TEXT SEGMENT:
--

Have you been considering seeking out a counselor or therapist? Many people have elected to seek out mental health services and the stigma, while still present, is slowly dissipating. Mental health is becoming a more widely discussed topic.
Hundreds of millions of people battle mental health struggles. That doesn’t account for those who are undiagnosed or don’t seek treatment.
One common treatment style that works for many people is cognitive behavioral therapy, or CBT. If you’re working through a mental health struggle, CBT might be the answer for you. But what is it and who can benefit from it?
We’re here to answer some of your questions about cognitive behavioral therapy so you can make an informed decision about your care. Keep reading to learn more.
What Is Cognitive Behavioral Therapy?
Cognitive behavioral therapy is a form of psychotherapy that can be used to treat a variety of mental health conditions. It can be a replacement of or supplement to medication management.
It focuses on the idea that many mental health conditions are the result of or exacerbated by unhelpful thought patterns. Therapists who practice cognitive behavioral therapy aim to talk a patient out of those thought patterns and behaviors.
CBT also aims to teach coping mechanisms. Patients going through mental health struggles are better able to soothe themselves and think clearly.
Cognitive behavioral therapy techniques may include things like role play, physical calming exercises such as breathing techniques, mild exposure therapy, and talk therapy.
The goal of CBT is to encourage self-understanding, problem-solving skills, and confidence. It may also encourage better interpersonal relationships and conflict resolution.
Cognitive behavioral therapists will work with their clients to find the right solutions for them. Ideally, therapy will end with the client being able to coach and calm themselves without the help of the therapist.
Who Can Administer It?
Not all mental health professionals use Cognitive behavioral therapy in their practice. That said, it is a common form of talk therapy.

--

RECORDS SHOWN:
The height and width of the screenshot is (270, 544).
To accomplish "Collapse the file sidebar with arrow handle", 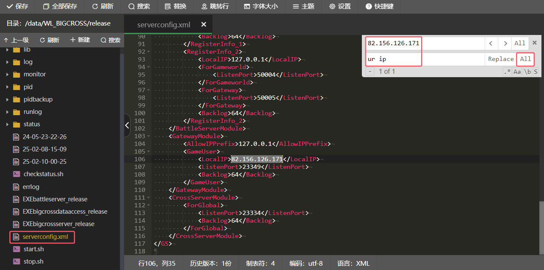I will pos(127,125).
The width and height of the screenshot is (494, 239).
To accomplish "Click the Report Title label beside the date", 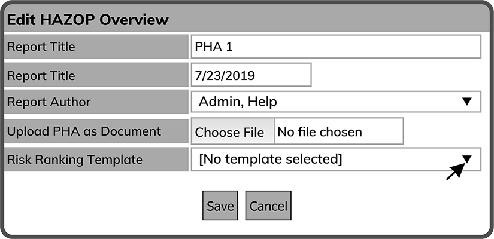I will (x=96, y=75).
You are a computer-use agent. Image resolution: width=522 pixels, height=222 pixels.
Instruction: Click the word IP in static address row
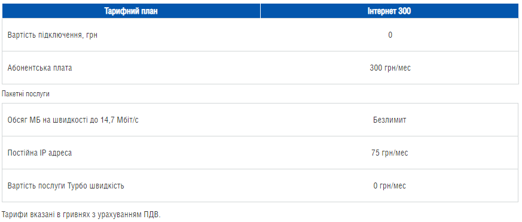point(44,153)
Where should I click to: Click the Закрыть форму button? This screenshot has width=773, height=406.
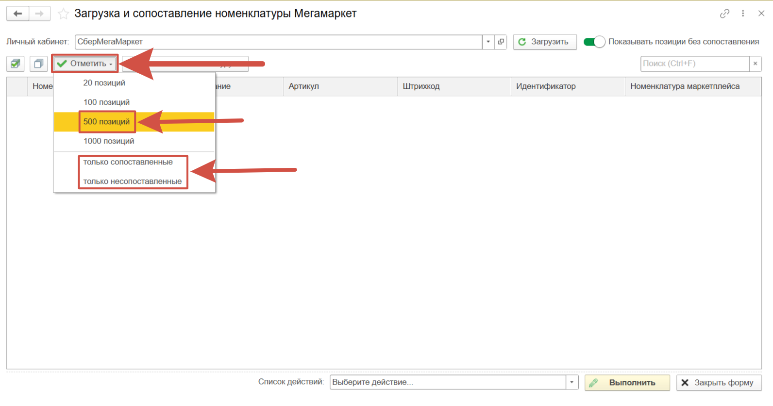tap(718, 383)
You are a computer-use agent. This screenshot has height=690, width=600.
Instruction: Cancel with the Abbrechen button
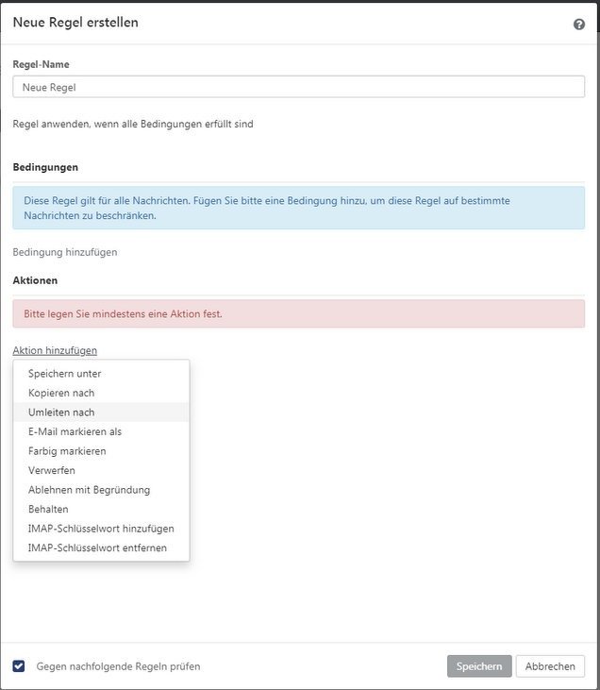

--

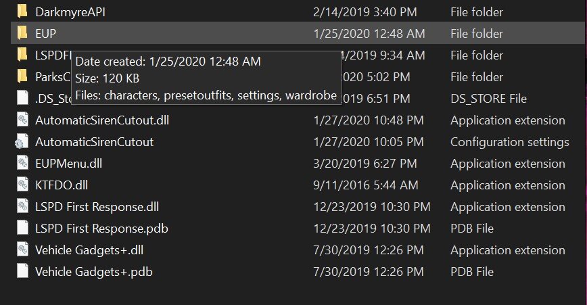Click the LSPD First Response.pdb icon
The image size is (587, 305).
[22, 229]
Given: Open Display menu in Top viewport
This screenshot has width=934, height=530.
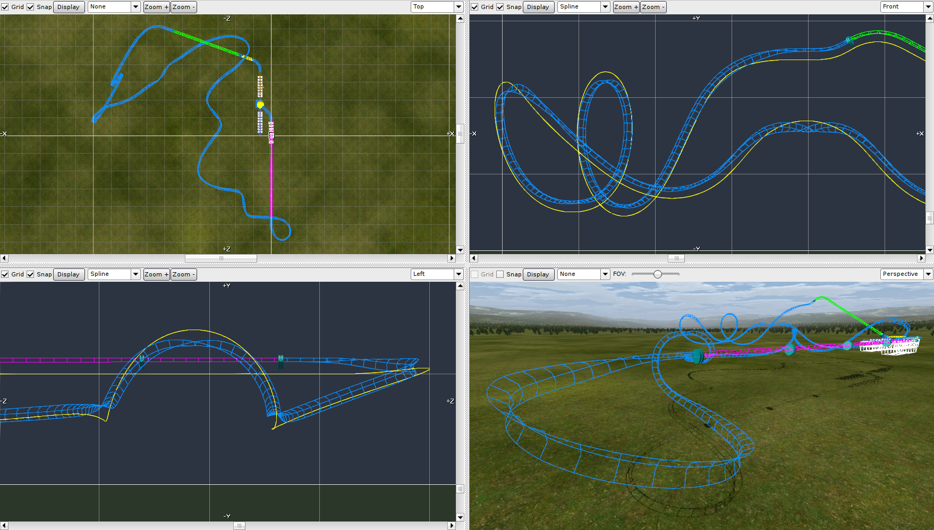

--

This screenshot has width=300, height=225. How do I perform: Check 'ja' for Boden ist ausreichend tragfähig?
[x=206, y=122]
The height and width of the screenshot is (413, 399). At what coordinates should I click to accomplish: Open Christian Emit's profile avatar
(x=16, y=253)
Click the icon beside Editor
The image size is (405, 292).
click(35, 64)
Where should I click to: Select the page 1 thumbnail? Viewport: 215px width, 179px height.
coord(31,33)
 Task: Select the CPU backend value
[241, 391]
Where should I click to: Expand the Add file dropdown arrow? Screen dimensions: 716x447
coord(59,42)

--

TASK INSTRUCTIONS: Resume the text on cognitive behavioral therapy after its last sentence. The records are separate material and have nothing to do with the text on cognitive behavioral therapy.

ANSWER TO THE EXERCISE:
CBT requires training in changing thought patterns and behaviors. When you’re looking for a mental health professional who covers CBT in their practice, be sure to check the lists of services that each professional has on their personal websites or medical profiles.
Psychologists and psychiatrists (or psychiatric nurses) are capable of administering CBT. You’re more likely to find a psychologist who practices. Psychiatrists have a heavier focus on medication management and mental health diagnosis.
Who Benefits from Cognitive Behavioral Therapy?
CBT has the potential to help with a wide range of mental health conditions. Not everyone with one of these conditions is going to benefit. It’s a good starting point and a cognitive behavioral therapist may refer you to a different kind of therapist.
Conditions that can benefit from CBT include common mental health struggles such as:
- anger problems
- eating disorders
These are all things that revolve around harmful thought patterns and destructive behaviors.
It can also help with less common but serious mental health conditions. These include:
- borderline personality disorder
- histrionic personality disorder
- bipolar disorder
- post-traumatic stress disorder.
While it isn’t specifically geared towards trauma-related conditions, it can be used for them. The focus on rewiring though negative thoughts can be used in a trauma-informed way.
In other words, CBT is a good starting point. It helps with almost any mental health condition, even if it’s used in conjunction with other forms of therapy or medication.
Does It Work?
Cognitive behavioral therapy is shown to be more effective than many other forms of therapy and treatment for nearly every mental health condition that it covers.
It has promising results for both the short term and the long term. This means patients are able to manage their mental health conditions without the use of CBT after treatment.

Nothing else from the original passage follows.